Anomalies in Log Patterns
Edge Delta provides two types of monitors for detecting anomalies in log patterns, the Skyline Pattern monitor and the Pattern Check monitor.
Skyline Pattern Monitor
The Skyline Pattern monitor uses a proprietary 'skyline' algorithm to detect unusual spikes in logs with negative sentiment. Log patterns for a particular source (e.g. a Kubernetes namespace or controller) are analyzed in aggregate, and an alert will be triggered if there is an usual spike in either the total number of log messages with negative sentiment, or the number of unique negative patterns detected.
The algorithm is tuned to reduce false positives by accounting for repeated patterns (e.g. logs that result from a daily/weekly/monthly batch job) as well as normal fluctuations in log volume (e.g. increased traffic to a website during daytime hours).
Pattern Check Monitor
The Pattern Check monitor performs a similar analysis to the Skyline Pattern monitor, but at the level of an individual pattern. It is useful for detecting spikes in individual patterns with negative sentiment, from both new as well as existing patterns.
Anomalies in Metrics
After performing logs to metrics conversion, Edge Delta is able to detect anomalies in the data collected by individual agents as well as in data aggregated from multiple agents.
Agent Processor Alerts
The Edge Delta agent can be configured to track the value of log metrics over time, detect anomalous values, and alert you if it finds any.

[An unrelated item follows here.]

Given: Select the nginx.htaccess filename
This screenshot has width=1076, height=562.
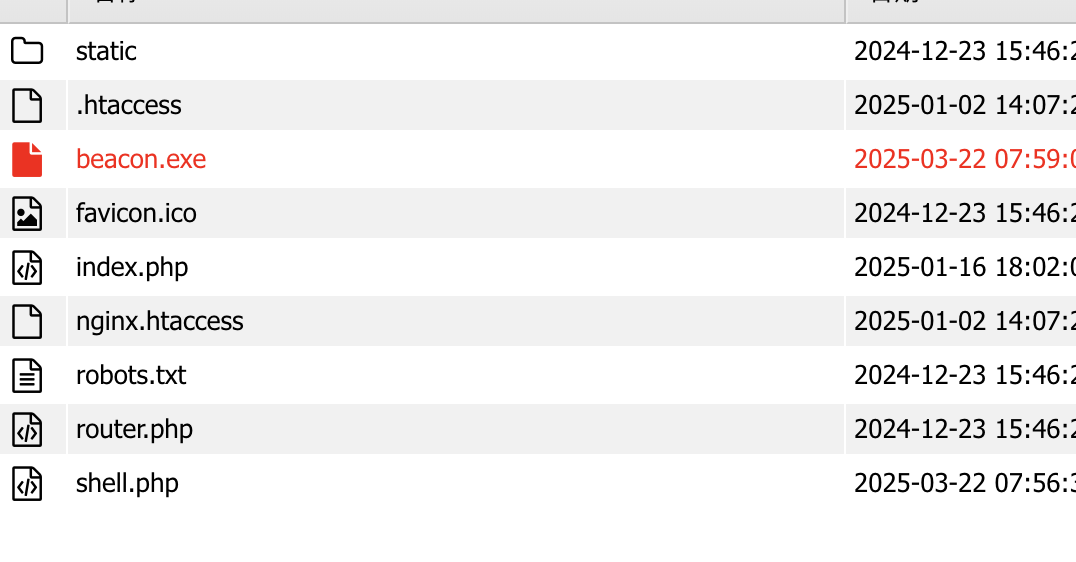Looking at the screenshot, I should (x=159, y=321).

For instance, you may want to alerted if there is unusually high frequency of log messages containing
EXCEPTION. To determine if the frequency is unusually high, the agent calculates an anomaly score between 0 to 100 using a proprietary algorithm, and if the metric value exceeds a defined threshold during a given interval, the value will be considered anomalous.
Depending on configuration, an alert may be sent (typically a Slack message or an email), and an anomaly capture may occur, resulting in raw logs around the time of the anomaly being sent to the Edge Delta backend and/or a 3rd party streaming destination.

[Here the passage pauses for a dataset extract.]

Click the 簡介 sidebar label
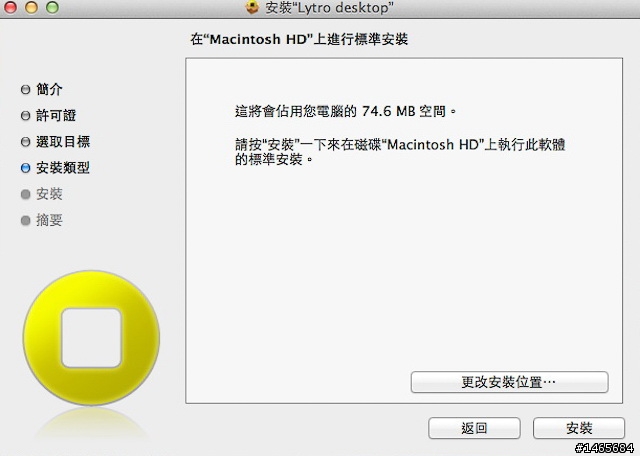 click(49, 89)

Metrics Anomalies in the Edge Delta Web App
Metrics-based anomalies can be viewed in the Edge Delta web app on the Insights screen.

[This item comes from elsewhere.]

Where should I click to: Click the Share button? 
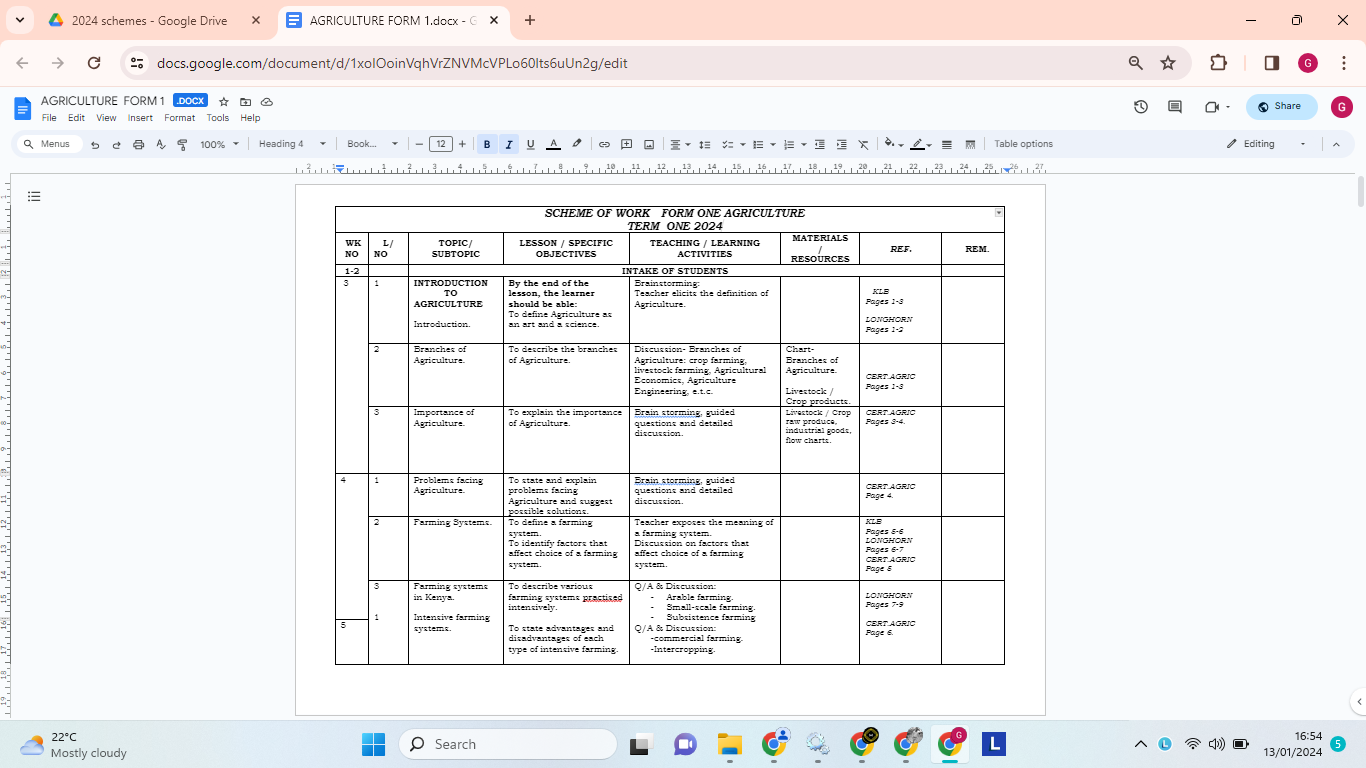click(1281, 107)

Click Investigate for an anomaly to bring up an Investigation view, which provides details about why an alert was triggered as well as contextual information such as related logs and metric values leading up to the anomaly.
Metrics Alert Monitors
Since many production services run across multiple hosts, it is often useful to collect metric values in aggregate from all hosts, analyze them, and trigger alerts if a threshold is exceeded.
A metrics alert monitor can be configured to trigger when the aggregated metric value or anomaly score from many agent instances exceeds a defined threshold. Click Create Alert on the Metrics view in the web app to define a metric alert.
When the threshold defined in a metrics alert monitor is exceeded, a notification is sent (via email, Slack, Pager Duty, etc.) with a link to an Investigation view, similar to that for a processor-detected metric anomaly.
Correlated Signal Monitor
These anomalies may have been triggered by different processors and/or originate from different hosts, but the aggregate behavior is considered anomalous compared to a known baseline.
Click Create Alert on the Insights screen to configure a correlated Signal monitor.